Transfer efficiency and area coverage of spray droplets impacting planar surfaces

Abstract

An experimental study was conducted to measure spray transfer efficiency, defined as the mass fraction of sprayed droplets that adhere to a target surface, and the rate of surface coverage by impacting droplets. The objective was to determine how transfer efficiency and surface coverage rates vary with droplet size distribution and air velocity, which is important in selecting spray parameters in painting and coating applications. The study was conducted using a wind tunnel consisting of a 6.5-cm-diameter tube connected to a tubular fan, producing controlled airflow velocities from 2 to 9 m/s. Sprays of canola oil or a 33 vol% glycerin–water mixture were introduced into the airstream and directed toward a 10-cm-diameter target disk, where the mass of deposited droplets was measured to evaluate transfer efficiency. Transfer efficiency was calculated by dividing the total target weight change by the weight of liquid sprayed. Droplet diameter distributions were measured using a direct imaging method. A high-speed camera was used to photograph droplets landing on the substrate and the rate of area coverage by impacting droplets measured. Transfer efficiency and surface coverage rates increase with airstream velocity.

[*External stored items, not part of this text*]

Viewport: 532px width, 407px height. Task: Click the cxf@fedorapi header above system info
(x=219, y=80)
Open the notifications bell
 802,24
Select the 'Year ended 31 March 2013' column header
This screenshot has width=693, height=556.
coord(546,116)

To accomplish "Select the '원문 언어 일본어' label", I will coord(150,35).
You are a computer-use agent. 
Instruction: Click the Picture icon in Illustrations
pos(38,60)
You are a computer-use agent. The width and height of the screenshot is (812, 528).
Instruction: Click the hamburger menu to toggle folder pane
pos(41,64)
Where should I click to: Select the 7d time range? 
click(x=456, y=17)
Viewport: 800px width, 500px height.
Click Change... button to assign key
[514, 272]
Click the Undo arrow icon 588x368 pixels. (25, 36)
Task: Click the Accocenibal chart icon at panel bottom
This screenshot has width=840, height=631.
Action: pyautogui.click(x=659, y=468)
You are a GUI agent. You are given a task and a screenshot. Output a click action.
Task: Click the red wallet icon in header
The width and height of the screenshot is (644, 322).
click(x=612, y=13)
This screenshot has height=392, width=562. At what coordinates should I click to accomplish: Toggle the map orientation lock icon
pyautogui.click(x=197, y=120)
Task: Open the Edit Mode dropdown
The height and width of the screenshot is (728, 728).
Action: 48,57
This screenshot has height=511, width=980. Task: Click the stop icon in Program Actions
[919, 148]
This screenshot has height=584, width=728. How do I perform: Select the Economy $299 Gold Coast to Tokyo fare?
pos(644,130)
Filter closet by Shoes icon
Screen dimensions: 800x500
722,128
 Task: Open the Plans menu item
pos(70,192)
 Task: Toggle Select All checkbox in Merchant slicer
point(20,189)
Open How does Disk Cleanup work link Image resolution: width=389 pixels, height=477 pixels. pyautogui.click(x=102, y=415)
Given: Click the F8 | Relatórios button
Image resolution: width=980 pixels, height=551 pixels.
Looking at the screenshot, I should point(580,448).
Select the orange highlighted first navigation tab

Larger droplets, whose motion is dominated by inertia, have a higher probability of reaching the target and a higher transfer efficiency. Below a critical Stokes number (St < 0.25), droplets fail to reach the target, irrespective of velocity. Droplet trajectories were modeled using an analytical solution to the inviscid stagnation flow problem to determine air velocities and calculate drag forces on droplets. A stochastic model of droplet transport and deposition accurately predicts transfer efficiencies and rates of surface coverage, except at higher (> 5 m/s) velocities where turbulence in the flow increases.